One aspect of irregularity in art is asymmetry, whether vertical or horizontal, whether it is the top and bottom or the opposite sides that that are not made to match. For example, the Tabo Pagoda and the Sokka Pagoda are placed symmetrically on the east and west sides Pulguk Temple in Kyongju, but the pagodas themselves are different from each other. The two pagodas at the eastern foot of South Mountain in Kyongju, still known as “South Mountain Temple Site” for the temple that once stood three, are also symmetrically located but not matched. This asymmetry is especially clear when compared with the symmetry of the pair of pagodas at the Kameun Temple site in Kyongju.
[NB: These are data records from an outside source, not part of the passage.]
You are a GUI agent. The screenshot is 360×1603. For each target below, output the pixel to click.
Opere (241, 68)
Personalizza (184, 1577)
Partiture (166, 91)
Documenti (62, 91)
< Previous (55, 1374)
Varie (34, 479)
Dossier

It is characteristic of this symmetry that the two halves of a single construction do not match, and this is true of the total layout of temples. Asymmetry in Korean architecture is most evident in the way in which common dwellings are built: they are not at all symmetrical like those of China. This same asymmetry appears in the lopsided forms of pottery but is even more evident in Korea’s woodcrafts, even in window and the door frames. These woodcrafts typically display the free play of fantasy and imagination, and so possess a characteristic musicality. In Korean art, fantasy and musicality are not any particular period but are characteristic of the entire tradition.